Collected data entries:
══════
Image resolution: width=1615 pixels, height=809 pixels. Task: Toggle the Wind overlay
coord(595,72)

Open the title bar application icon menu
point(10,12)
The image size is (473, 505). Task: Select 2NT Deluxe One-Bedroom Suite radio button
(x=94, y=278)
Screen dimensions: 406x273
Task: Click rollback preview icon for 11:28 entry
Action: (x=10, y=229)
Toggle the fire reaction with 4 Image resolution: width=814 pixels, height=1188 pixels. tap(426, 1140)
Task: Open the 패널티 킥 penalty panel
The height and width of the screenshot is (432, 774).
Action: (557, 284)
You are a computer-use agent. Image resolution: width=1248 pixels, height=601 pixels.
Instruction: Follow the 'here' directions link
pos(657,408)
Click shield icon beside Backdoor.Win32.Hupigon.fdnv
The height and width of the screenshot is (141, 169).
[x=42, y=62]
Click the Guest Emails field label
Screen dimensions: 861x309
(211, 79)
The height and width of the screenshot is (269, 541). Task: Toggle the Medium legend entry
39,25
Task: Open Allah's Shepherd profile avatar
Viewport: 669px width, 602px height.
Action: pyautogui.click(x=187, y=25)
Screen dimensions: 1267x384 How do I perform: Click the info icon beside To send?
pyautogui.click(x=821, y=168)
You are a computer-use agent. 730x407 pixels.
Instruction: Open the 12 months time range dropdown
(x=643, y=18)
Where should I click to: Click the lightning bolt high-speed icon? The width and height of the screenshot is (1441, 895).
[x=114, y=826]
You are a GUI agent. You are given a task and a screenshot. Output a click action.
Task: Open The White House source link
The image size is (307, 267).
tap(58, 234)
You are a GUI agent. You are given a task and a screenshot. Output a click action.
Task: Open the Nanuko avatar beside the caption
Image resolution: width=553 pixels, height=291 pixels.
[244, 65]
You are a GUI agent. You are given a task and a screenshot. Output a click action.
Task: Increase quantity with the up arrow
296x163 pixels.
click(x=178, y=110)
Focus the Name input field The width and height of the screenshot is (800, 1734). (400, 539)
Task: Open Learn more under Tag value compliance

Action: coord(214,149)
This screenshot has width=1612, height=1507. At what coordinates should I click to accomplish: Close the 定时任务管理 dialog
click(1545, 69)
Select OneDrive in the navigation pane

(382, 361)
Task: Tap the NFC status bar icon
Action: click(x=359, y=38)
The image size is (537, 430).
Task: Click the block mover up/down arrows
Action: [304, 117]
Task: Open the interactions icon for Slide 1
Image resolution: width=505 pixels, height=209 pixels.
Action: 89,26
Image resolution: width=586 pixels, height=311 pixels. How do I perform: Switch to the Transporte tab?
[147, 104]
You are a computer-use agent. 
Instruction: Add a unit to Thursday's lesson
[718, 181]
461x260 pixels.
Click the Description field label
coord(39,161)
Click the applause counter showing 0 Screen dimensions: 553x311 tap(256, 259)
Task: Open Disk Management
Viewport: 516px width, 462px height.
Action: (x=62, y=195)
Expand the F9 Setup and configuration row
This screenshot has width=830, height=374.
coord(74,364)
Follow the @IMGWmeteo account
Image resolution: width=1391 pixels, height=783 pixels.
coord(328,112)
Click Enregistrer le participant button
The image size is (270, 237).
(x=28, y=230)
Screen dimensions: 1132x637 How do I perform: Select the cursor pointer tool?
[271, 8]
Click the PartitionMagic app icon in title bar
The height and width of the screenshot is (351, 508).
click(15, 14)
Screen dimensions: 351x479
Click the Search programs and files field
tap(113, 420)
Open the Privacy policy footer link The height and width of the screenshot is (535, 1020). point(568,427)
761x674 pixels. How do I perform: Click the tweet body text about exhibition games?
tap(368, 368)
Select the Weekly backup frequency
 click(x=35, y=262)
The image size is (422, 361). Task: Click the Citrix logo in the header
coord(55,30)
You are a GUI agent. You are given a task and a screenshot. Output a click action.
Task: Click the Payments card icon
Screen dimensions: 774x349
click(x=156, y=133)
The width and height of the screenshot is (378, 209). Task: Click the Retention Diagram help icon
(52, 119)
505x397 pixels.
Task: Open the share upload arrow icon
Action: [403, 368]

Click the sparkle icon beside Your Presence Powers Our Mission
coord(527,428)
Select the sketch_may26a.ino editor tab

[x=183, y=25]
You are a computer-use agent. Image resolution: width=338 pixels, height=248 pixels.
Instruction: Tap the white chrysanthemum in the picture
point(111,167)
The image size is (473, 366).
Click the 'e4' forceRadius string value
══════
WORK INSTRUCTION =>
After locating the line holding "The image size is (307, 267)." above, output exactly that line and every line after it through the line holding "Task: Increase quantity with the up arrow". Include nothing else.

RESPONSE =>
The image size is (307, 267).
tap(58, 234)
You are a GUI agent. You are given a task and a screenshot. Output a click action.
Task: Open the Nanuko avatar beside the caption
Image resolution: width=553 pixels, height=291 pixels.
[244, 65]
You are a GUI agent. You are given a task and a screenshot. Output a click action.
Task: Increase quantity with the up arrow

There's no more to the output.